▶ [Challenge]
Copy each of the rows below word for word, with every line kept the same.

▶ [Data shown]
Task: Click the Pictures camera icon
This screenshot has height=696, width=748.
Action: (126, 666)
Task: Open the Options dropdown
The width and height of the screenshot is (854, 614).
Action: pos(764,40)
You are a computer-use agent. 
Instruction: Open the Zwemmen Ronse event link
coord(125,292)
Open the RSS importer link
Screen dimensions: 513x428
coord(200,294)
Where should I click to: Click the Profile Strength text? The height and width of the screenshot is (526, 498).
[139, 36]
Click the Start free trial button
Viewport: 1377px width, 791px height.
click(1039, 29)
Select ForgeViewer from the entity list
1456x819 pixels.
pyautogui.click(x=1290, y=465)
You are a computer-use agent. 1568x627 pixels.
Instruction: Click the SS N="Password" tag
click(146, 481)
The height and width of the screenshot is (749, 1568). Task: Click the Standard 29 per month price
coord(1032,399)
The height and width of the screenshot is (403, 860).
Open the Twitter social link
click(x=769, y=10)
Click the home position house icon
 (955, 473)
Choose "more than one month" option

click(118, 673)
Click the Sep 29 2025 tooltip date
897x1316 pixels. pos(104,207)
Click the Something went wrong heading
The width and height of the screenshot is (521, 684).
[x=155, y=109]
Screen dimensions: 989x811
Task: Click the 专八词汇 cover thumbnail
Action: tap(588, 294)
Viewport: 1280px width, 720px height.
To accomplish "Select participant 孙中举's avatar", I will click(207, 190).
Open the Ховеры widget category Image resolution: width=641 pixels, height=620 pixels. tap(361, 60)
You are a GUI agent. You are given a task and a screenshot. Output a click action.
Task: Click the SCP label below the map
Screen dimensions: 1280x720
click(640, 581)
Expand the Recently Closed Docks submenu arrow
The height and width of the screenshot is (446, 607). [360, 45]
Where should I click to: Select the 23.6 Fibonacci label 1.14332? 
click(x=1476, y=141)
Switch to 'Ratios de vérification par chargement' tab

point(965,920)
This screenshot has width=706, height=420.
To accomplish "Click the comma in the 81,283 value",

▶ [Result for this task]
Task: Click the Pictures camera icon
This screenshot has height=696, width=748.
Action: (126, 666)
Task: Open the Options dropdown
The width and height of the screenshot is (854, 614).
Action: pos(764,40)
You are a computer-use agent. 
Instruction: Open the Zwemmen Ronse event link
coord(125,292)
Open the RSS importer link
Screen dimensions: 513x428
coord(200,294)
Where should I click to: Click the Profile Strength text? The height and width of the screenshot is (526, 498).
[139, 36]
Click the Start free trial button
Viewport: 1377px width, 791px height.
click(1039, 29)
Select ForgeViewer from the entity list
1456x819 pixels.
pyautogui.click(x=1290, y=465)
You are a computer-use agent. 1568x627 pixels.
Instruction: Click the SS N="Password" tag
click(146, 481)
The height and width of the screenshot is (749, 1568). Task: Click the Standard 29 per month price
coord(1032,399)
The height and width of the screenshot is (403, 860).
Open the Twitter social link
click(x=769, y=10)
Click the home position house icon
 (955, 473)
Choose "more than one month" option

click(118, 673)
Click the Sep 29 2025 tooltip date
897x1316 pixels. pos(104,207)
Click the Something went wrong heading
The width and height of the screenshot is (521, 684).
[x=155, y=109]
Screen dimensions: 989x811
Task: Click the 专八词汇 cover thumbnail
Action: tap(588, 294)
Viewport: 1280px width, 720px height.
To accomplish "Select participant 孙中举's avatar", I will click(207, 190).
Open the Ховеры widget category Image resolution: width=641 pixels, height=620 pixels. tap(361, 60)
You are a GUI agent. You are given a task and a screenshot. Output a click action.
Task: Click the SCP label below the map
Screen dimensions: 1280x720
click(640, 581)
Expand the Recently Closed Docks submenu arrow
The height and width of the screenshot is (446, 607). [360, 45]
Where should I click to: Select the 23.6 Fibonacci label 1.14332? 
click(x=1476, y=141)
Switch to 'Ratios de vérification par chargement' tab

point(965,920)
This screenshot has width=706, height=420.
To accomplish "Click the comma in the 81,283 value",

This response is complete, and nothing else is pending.